### REQUIRED TASK
Identify each line of the listing below that contains the string "Given", and copy those lines.

---------- SUPPLIED MATERIAL

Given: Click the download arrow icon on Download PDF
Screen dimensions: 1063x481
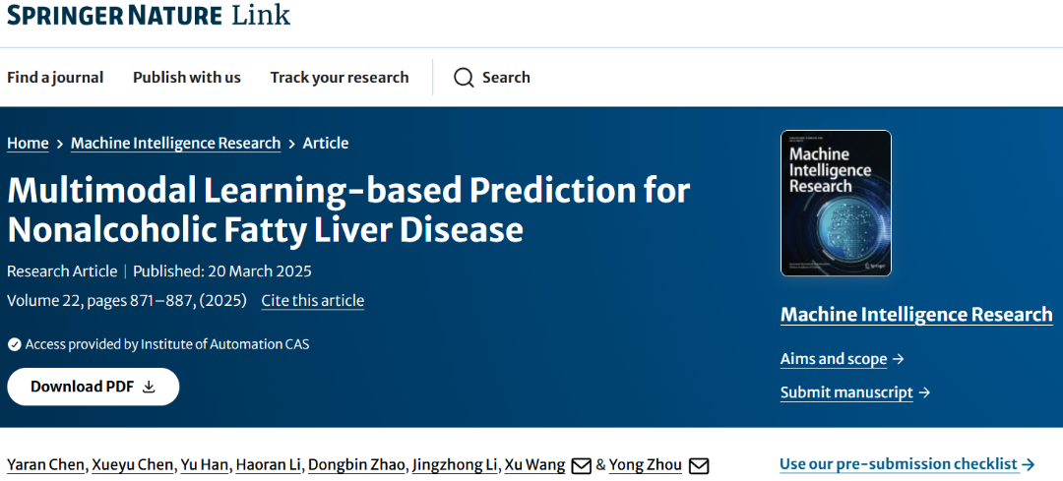Looking at the screenshot, I should click(x=150, y=387).
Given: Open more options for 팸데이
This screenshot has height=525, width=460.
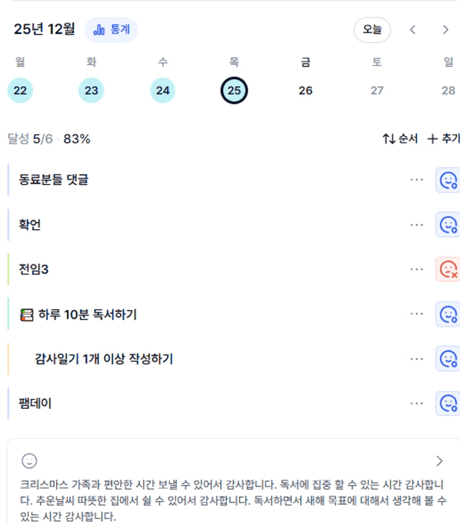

--------------------

### TASK RESPONSE
Given: Click the download arrow icon on Download PDF
Given: Open more options for 팸데이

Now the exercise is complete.